Comment by NicuCalcea
4 days ago
> Other people who would like to have this bug fixed can't commit it from their name or reuse the code present in the mail list from assumingly sanctioned entity
> The bug is forced to be fixed in some other way, not in a way it has been fixed by the bug fix contributor
I'm not quite following, why is this the case? If another non-Russian contributor submits the same fix, why wouldn't it be merged? If the project is GPL-licensed, surely that means the author of the fix doesn't retain any "patent" rights as the author describes it?
I suppose it's not about patents or copyright but rather the fear that a re-submitted patch can't be trusted because the original patch is considered not trustworthy, or that the resubmission is carried out by the sanction person itself or a friend under an email address that doesn't fall under the sanctions. Either way, it could be seen as a liability.
Suppose the issue was an incorrect constant used, e.g. a change from a 0 to a 1.
As long as somebody verifies that is the correct thing to do and submits a patch, I can't see anybody would complain about that. How else would you fix it?
But that's not what the article is complaining about. From their description, they removed a simple workaround, introduced a whole different approach to sending a message, relying instead on a watchdog timer. That's not a trivial refactor, and there could easily be a bug hidden in the change, intentional or not. That is the real issue.

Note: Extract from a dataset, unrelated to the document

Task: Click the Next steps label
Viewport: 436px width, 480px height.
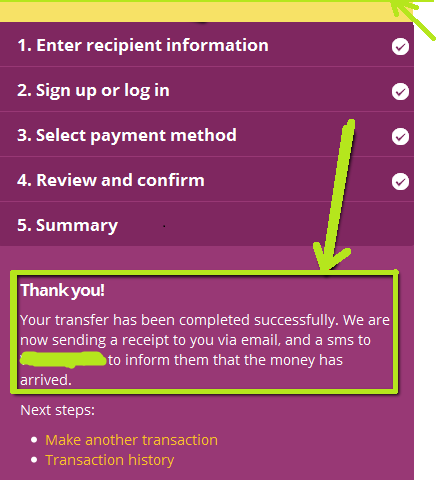Action: (x=57, y=410)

Aside from anything else, the author was complaining about something going from no delay to having a 1ms delay, which broke his device. His solution was to rewrite it such that there was a variable delay, from 0ms to 275ms. That sounds even less desirable. A quarter of a second delay could easily be enough to cause data corruption on a drive after unmounting and before unplugging, if its logic on how to ensure data was flushed relied on that feature.
Such a major change needs extensive testing on basically most USB devices before it's randomly integrated into the kernel, especially when the fix it's undoing is over 20 years old, so the hardware it affects must be even older than that (and nobody else has used it in the last 20 years) and so most of the maintainers won't even be able to test whether the fix works anyway. It's just a big change explained away by a "trust me bro".